_Excerpted passage:_

- Date: March 9, 1957
- Venue: Palacio Federal, Santo Domingo, Dominican Republic
- Entrants: 24
- Debuts: Beata (as Pedernales), Distrito de Santo Domingo (as Distrito Nacional)
- Winner: Belgica Margarita Mota de la Cruz Pedernales

= Miss Dominican Republic 1957 =

Señorita República Dominicana 1957 was held on March 9, 1957. The pageant had 24 delegates that represented their provinces. The delegates had to be born in the province they represented. The pageant was held at the federal palace. The competition was intros and dresses. Then, in the top 10, they start with the evening gown and swimsuit, and in the top 5, they answer questions, all in the same order. The winner would be in luxury in the city of San Felipe de Puerto Plata. The original pageant was in 1928, where they would crown a delegate from a province. It was canceled in 1930, when Trujillo became leader.

==Results==
- Señorita República Dominicana 1957: Belgica Margarita Mota de la Cruz (Pedernales)
- 1st Runner-up: Silvana Medina (Séibo)
- 2nd Runner-up: Ada Reynosa (Baoruco)
- 3rd Runner-up: Soraida Cruz (Santiago Rodríguez)
- 4th Runner-up: Sandra Batista (Benefactor)

Top 10
- María López (Libertador)
- Viviana Núñez (Santiago)

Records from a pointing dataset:
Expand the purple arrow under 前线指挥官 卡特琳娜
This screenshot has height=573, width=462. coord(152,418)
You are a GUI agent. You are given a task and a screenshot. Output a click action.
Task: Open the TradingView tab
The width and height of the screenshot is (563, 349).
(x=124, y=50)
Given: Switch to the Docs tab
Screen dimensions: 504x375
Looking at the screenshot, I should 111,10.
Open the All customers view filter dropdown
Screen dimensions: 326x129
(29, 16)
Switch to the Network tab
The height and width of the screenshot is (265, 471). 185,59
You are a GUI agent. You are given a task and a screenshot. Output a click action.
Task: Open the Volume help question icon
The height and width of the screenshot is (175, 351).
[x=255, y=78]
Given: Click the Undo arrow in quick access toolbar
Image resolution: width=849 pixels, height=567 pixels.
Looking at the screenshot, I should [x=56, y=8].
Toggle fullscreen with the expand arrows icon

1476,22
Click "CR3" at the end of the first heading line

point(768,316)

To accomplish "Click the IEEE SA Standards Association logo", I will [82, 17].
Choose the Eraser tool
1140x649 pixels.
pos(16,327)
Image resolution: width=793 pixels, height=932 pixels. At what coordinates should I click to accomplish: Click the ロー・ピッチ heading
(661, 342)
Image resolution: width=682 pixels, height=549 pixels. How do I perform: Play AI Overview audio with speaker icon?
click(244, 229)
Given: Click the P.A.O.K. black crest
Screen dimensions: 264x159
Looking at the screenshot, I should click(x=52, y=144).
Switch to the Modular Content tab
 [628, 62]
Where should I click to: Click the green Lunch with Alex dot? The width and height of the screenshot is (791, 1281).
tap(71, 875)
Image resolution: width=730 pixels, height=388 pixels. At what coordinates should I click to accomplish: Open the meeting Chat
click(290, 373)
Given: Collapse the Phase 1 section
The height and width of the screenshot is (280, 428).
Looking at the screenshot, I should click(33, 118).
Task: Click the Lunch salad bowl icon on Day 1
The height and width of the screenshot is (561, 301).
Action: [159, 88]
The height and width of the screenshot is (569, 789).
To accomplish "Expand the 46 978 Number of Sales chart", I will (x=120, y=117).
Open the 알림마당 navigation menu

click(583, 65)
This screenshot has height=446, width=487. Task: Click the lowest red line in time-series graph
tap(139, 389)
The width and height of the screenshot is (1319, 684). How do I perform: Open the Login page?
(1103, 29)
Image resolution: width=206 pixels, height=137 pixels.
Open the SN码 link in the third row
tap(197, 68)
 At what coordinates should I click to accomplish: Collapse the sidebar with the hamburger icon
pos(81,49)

_Task details:_
Answer these questions using the Miss Dominican Republic 1957 article above the items:
(a) What venue does the article list for the pageant?
(b) In what year was the original pageant held?
(c) Who was named 2nd Runner-up, and which province did she represent?

_The output:_
(a) Palacio Federal, Santo Domingo, Dominican Republic
(b) 1928
(c) Ada Reynosa, representing Baoruco